# Fruit Flies Enclosing at the Bottom



## Mvalenz (Apr 17, 2013)

I have been noticing that my Fruit Flies have been enclosing (I think that is what it is called) on the bottom of the culture. They are not climbing the sides so much. When they do this it covers the food and it soon crashes with food still at the bottom encased with a layer of old eggs cases on top. Does anyone know how to correct this?


----------



## Tony C (Apr 17, 2013)

How is your humidity? Dry conditions will cause the flies and maggots to stay low.


----------



## hibiscusmile (Apr 17, 2013)

Do you have something for them to crawl on? The maggots will still do their stuff, but you wont get that many hatchings if the pupae is cover to much. Mist the culture a little and see if that helps.


----------



## Mvalenz (Apr 17, 2013)

I have coffee filters in there with them. It has been right around 65% humidity in my apartment. Is that too low?


----------



## Mvalenz (Apr 18, 2013)

Hey it worked. I misted the inside and they are all crawling to the top. Thanks everyone.


----------



## garin33 (Apr 18, 2013)

In general: crawling too high, too much humidity.

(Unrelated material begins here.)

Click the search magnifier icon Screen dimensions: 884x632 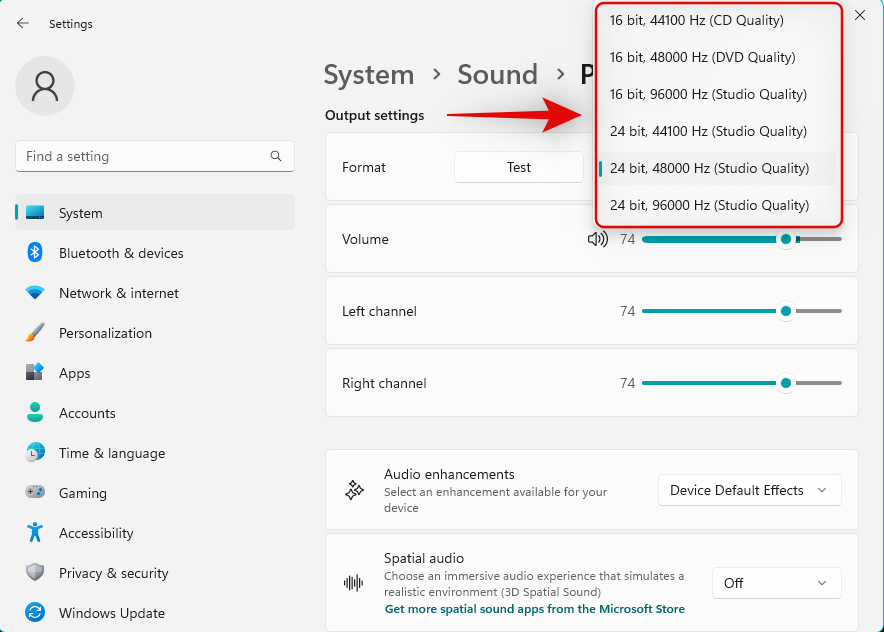coord(276,156)
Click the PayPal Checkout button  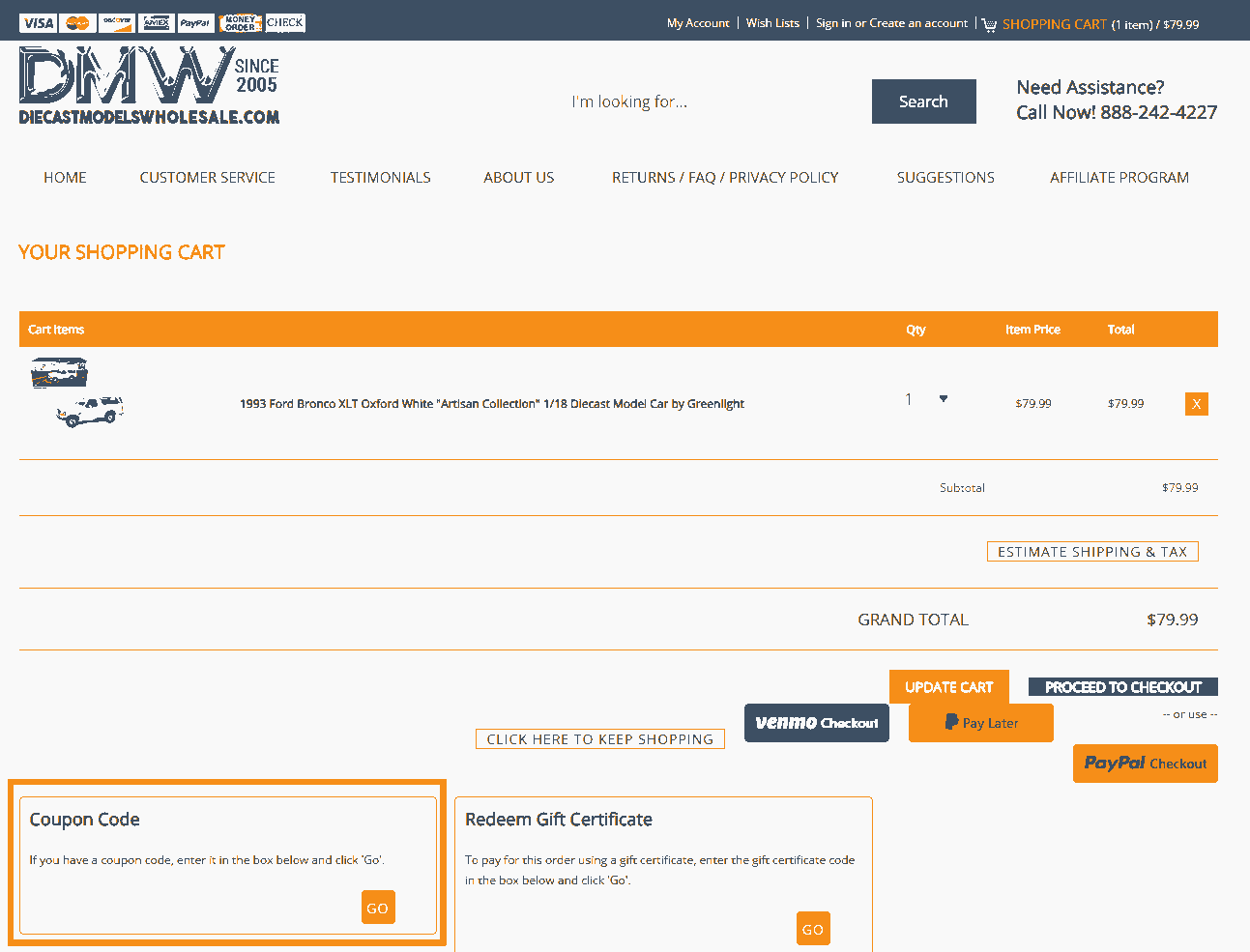(x=1145, y=764)
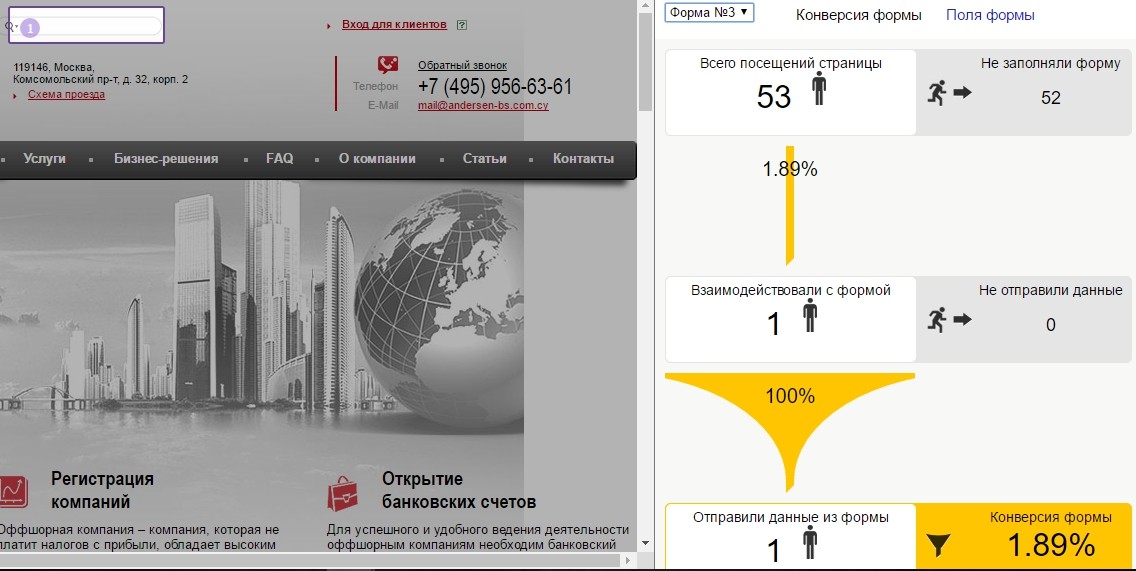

At bottom, too dry.


----------



## hibiscusmile (Apr 18, 2013)

Sounds good, that usually works for me, a misting makes them seek air and gets them up and about.


----------



## TheOtherSpecies (Apr 19, 2013)

hibiscusmile said:


> Sounds good, that usually works for me, a misting makes them seek air and gets them up and about.


Nice tip! I've never had this problem but if I do I won't forget!


----------